— Extracted text —
------------------------

The Estrich and MacKinnon critiques changed the way that rape law was taught in classrooms across America. But their influence was not without sustained criticism. Indeed, the entire feminist focus on rape came under significant attack. Popular skeptics urged that, by equating rape with consensual sex, the feminist critique was prudery in disguise. Other critics charged that feminists were simply exaggerating the problem and engaged in a highly publicized debate about the precise number of rapes in the country. Some legal critics put forth reform proposals that sought to separate "truly" coercive rapes from "sexual misunderstandings." Even feminists' traditional allies began to urge that the feminist account was partial. Critical race theorist Angela Harris and criminal law scholar Dorothy Roberts argued that white feminists had occluded rape as a means of racial domination, obscuring the ways in which black women experienced rape as the oppression of the "master's" free sexual access.
Partly in response to these developments, feminist scholarship turned more explicitly to consider questions of coercion and autonomy. Lynne Henderson reminded students and scholars that rape law's idea of force and consent was built upon social understandings of coercion that amounted to "scripts" of male innocence and female guilt. From here, new questions were asked about whether a policy of laissez-faire reform, popular in 1970s reform efforts, truly served women or, instead, left them to "bargain" for sex from a position of weakness (Hirshman and Larson). Views of statutory rape laws shifted dramatically because of this new emphasis. In the 1970s, many feminists supported the deregulation of sex between minors. By the 1990s, critics charged that statutory rape reforms had failed to recognize the degree to which, in the name of sexual "freedom" for minors, the law actually sanctioned forceful and exploitative encounters (Oberman; Olsen).

------------------------

Carry the text on rape law scholarship forward, starting after its final sentence. The material that comes next has no connection to the text on rape law criticism.

— Supplied data —

------------------------

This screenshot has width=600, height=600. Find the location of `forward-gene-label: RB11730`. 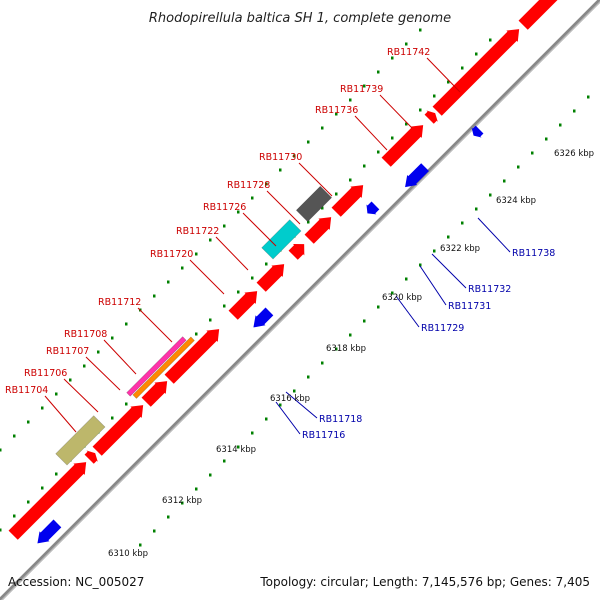

forward-gene-label: RB11730 is located at coordinates (280, 158).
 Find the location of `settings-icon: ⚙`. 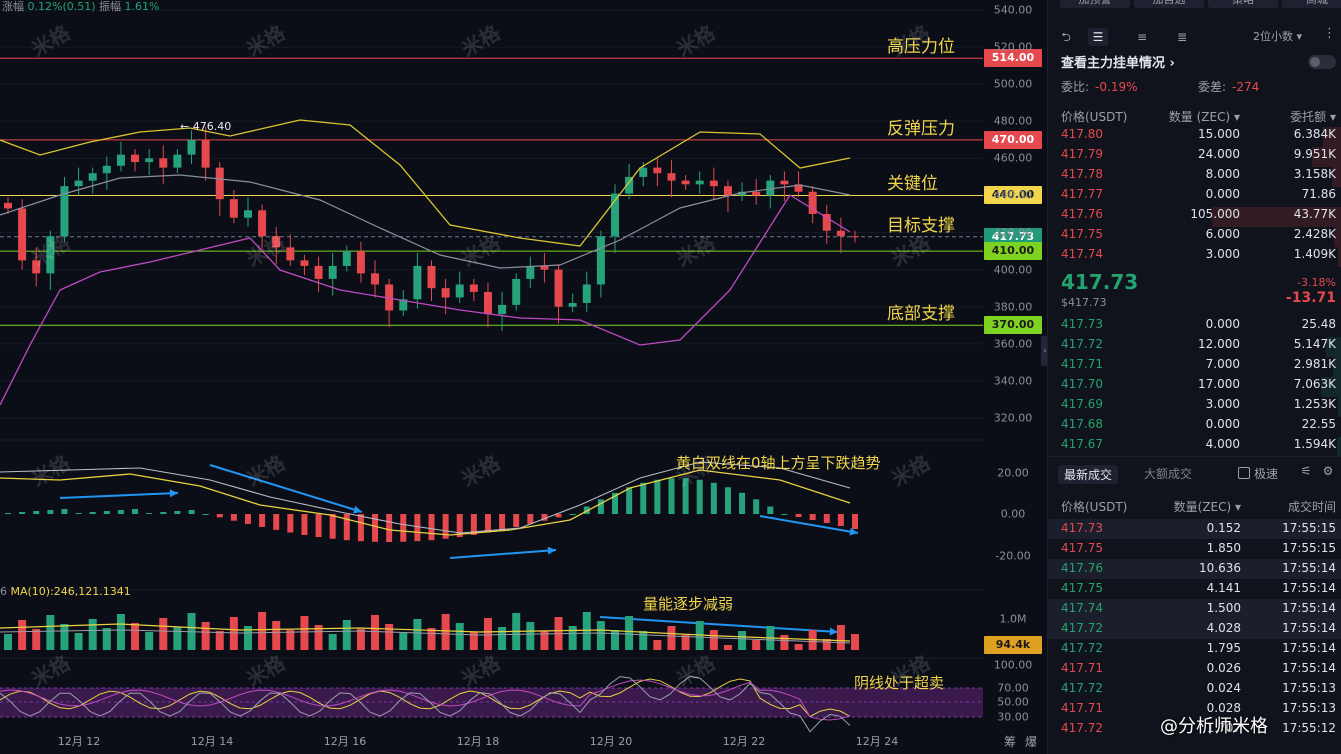

settings-icon: ⚙ is located at coordinates (1328, 471).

------------------------

— Written answer —
The quest for equality in rape law continues. Periodically, questions arise as to whether rape reform has really accomplished as much as it promised. It has been argued, for example, that feminists have been too quick to believe in the success of their critique. Some have maintained that despite ancient reforms the law remains too much the same. Elimination of the resistance requirement in theory, for example, has not eliminated resistance in fact because courts typically require a showing of something more than lack of consent to find rape (Schulhofer). Similarly, it has been argued that, despite apparent elimination of the spousal exception to rape rules, there is still no parity between rape by a stranger and rape by an intimate (West; Nourse, 2000). Finally, controversy remains about the true nature of consent in a world where norms about sexual relations are changing (Schulhofer).
Pornography and violence
Catharine MacKinnon's critique of rape law was a small part of a larger argument about the social subordination of women. That critique has focused attention not only on violence itself but also on representations of violence. MacKinnon argued that pornographic representations of women as subordinated objects (for example, women who experienced rape as pleasure) was central to the construction of a sexuality of dominance and inequality: "[p]ornography is a means through which sexuality is socially constructed. . . . It constructs women as things for sexual use and constructs its consumers to desperately want women to desperately want possession and cruelty and dehumanization." Thus, MacKinnon goes on to state, "through pornography, among other practices, gender inequality becomes both sexual and socially real." (MacKinnon, 1989, pp. 139–140).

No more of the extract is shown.